● **Exercise requirements**: Copy out again, unchanged, the listing below from the line that has "Screen dimensions: 1000x667" through the line that has "Screen dimensions: 573x647".

**********

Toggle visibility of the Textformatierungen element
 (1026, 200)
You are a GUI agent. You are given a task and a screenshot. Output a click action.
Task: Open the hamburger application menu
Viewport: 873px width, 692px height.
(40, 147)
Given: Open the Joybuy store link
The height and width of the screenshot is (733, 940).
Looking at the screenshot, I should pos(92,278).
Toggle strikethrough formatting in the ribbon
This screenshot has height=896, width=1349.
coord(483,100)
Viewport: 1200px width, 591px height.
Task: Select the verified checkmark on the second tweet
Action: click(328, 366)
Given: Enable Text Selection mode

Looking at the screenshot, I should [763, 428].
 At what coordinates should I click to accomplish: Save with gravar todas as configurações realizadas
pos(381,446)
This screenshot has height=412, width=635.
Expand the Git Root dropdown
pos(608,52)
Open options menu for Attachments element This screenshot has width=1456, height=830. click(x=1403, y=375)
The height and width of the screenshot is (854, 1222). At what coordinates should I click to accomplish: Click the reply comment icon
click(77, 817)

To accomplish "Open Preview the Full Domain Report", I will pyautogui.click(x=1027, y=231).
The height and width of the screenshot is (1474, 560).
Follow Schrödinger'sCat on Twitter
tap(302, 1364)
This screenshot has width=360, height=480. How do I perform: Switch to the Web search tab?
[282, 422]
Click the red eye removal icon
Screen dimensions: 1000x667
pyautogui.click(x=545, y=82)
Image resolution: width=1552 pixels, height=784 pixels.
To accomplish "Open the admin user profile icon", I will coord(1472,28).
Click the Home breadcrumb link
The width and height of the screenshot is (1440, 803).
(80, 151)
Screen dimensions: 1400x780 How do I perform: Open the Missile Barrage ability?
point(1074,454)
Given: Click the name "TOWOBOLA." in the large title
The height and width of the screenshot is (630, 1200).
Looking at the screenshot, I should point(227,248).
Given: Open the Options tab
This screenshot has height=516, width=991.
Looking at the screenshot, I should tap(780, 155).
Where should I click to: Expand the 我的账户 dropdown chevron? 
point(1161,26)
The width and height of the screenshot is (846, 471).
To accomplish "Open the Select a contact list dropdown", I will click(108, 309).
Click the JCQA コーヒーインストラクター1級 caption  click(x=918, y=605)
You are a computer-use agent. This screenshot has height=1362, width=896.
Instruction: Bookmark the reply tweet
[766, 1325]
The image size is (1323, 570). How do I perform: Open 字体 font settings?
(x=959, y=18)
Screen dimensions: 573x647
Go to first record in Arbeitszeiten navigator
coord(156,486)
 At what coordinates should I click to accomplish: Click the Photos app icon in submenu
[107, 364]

**********

● **Task output**:
Screen dimensions: 1000x667
pyautogui.click(x=545, y=82)
Image resolution: width=1552 pixels, height=784 pixels.
To accomplish "Open the admin user profile icon", I will coord(1472,28).
Click the Home breadcrumb link
The width and height of the screenshot is (1440, 803).
(80, 151)
Screen dimensions: 1400x780 How do I perform: Open the Missile Barrage ability?
point(1074,454)
Given: Click the name "TOWOBOLA." in the large title
The height and width of the screenshot is (630, 1200).
Looking at the screenshot, I should point(227,248).
Given: Open the Options tab
This screenshot has height=516, width=991.
Looking at the screenshot, I should tap(780, 155).
Where should I click to: Expand the 我的账户 dropdown chevron? 
point(1161,26)
The width and height of the screenshot is (846, 471).
To accomplish "Open the Select a contact list dropdown", I will click(108, 309).
Click the JCQA コーヒーインストラクター1級 caption  click(x=918, y=605)
You are a computer-use agent. This screenshot has height=1362, width=896.
Instruction: Bookmark the reply tweet
[766, 1325]
The image size is (1323, 570). How do I perform: Open 字体 font settings?
(x=959, y=18)
Screen dimensions: 573x647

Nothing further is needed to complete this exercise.